When Baby Boomers grow up and write books to explain why one or another individual is successful, they point to the power of a particular individual’s context as determined by chance. But they miss the even bigger social context for their own preferred explanations: a whole generation learned from childhood to overrate the power of chance and underrate the importance of planning. Gladwell at first appears to be making a contrarian critique of the myth of the self-made businessman, but actually his own account encapsulates the conventional view of a generation.

Peter Thiel, Zero to One: Notes on Startups, or How to Build the Future

"One of the reasons we are attracted to the Colosseum is because of the incredible violence that went on here. The question it poses is, how could such an advanced culture have staged such bloody spectacles? The Colosseum is a snapshot in stone, a physical embodiment of the culture of Rome."

-- Gary Glassman (quoted in Colosseum killing machine reconstructed after more than 1,500 years

Emphasis mine: I'm not surprised. Culture is relative and I see lots of reasons this could have been beneficial to the society at that time.

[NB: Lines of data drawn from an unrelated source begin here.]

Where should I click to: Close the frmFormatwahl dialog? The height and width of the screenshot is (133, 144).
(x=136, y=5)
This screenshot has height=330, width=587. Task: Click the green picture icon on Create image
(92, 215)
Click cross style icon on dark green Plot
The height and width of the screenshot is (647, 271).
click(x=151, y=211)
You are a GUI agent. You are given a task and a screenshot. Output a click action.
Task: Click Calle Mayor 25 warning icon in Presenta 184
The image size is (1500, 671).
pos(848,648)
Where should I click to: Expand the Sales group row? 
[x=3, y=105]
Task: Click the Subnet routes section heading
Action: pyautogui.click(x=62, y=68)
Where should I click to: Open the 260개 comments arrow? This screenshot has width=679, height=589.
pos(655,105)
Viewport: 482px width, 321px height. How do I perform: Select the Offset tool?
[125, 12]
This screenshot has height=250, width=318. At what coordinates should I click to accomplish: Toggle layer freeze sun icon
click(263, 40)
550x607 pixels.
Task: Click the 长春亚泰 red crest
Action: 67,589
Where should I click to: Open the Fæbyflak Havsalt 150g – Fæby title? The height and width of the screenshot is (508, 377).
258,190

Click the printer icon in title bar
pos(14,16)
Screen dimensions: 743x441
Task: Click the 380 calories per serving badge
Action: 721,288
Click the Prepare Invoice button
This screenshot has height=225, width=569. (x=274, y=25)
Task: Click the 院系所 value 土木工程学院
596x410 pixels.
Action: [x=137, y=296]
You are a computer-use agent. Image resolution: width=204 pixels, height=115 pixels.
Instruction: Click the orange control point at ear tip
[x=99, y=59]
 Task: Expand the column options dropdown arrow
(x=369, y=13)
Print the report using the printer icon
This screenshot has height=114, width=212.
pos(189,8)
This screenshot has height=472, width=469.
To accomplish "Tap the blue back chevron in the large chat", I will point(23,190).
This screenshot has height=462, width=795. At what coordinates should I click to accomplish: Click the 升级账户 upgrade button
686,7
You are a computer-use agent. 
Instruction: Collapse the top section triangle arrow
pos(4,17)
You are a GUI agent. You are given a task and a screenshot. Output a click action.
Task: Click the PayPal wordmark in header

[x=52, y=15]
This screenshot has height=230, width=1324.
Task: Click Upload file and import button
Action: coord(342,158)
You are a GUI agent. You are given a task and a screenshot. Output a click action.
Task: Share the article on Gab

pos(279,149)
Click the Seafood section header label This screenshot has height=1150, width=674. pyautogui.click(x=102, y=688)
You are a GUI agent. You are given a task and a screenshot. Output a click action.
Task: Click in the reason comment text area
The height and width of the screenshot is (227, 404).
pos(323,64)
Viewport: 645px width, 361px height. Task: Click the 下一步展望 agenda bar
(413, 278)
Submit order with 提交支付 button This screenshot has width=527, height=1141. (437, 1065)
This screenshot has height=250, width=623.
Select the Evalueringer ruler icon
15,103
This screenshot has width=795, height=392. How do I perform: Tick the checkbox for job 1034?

The obvious question is "what's so contradictory about being an advanced culture and staging bloody spectacles"? Especially given the large ground that is covered by the term "advanced culture".

Culture is relative and I see lots of reasons this could have been beneficial to the society at that time.

One can imagine alternative versions of Rome with or without the bloody spectacles, and with various possible levels of prosperity, happiness, or whatever you count as a benefit to society. Which versions are the counterfactuals against which you are comparing the actual history?

I think there's an underlying assumption here that an advanced culture should be similar to our own.

Let's reverse the question: "How did a culture that stages such bloody spectacles manage to achieve so much?". Rome didn't become advanced and then start with gladiator games; those were around in some form for a long time. Is it that big a shock that Rome managed to get far without abandoning those games?

It was similar to ours. They just didn't have CGI, so they had to do bloody spectacles the hard way.

I think there's an underlying assumption here that an advanced culture should be similar to our own.

I think the underlying assumption is much worse: that any advanced culture must be squeamish about things which the author finds squeamish, barbaric, and uncouth.

Yes, they stem from the human sacrifice of captives at the funerals of big guys, really old. Downright sacred, originally, not just a spectacle.

Your proposal sounds good. If I interpret it properly: cultures have old traditions that live on despite maybe even contradicting their own values. I.e. if they had to invent it at that, they would not, because it contradicts the values, but being a tradition, it carries on.

For example today we would not invent cars or at least would not allow civilian car ownership. We have a safety oriented culture and proposing that every chump should be allowed to drive two tons of steel with 180 km/h top speed and easily wiping out a bus stop full of people if he falls asleep or killing a whole family in another car, if it was proposed today it would be shot down as a CRAZY dangerous idea. It would be seen as far worse than civilian gun ownership because with a gun you don't kill five people by mistake. But as it is an old tradition, so lives on despite contradicting accepted values. But if we had to invent it now, we would be horrified.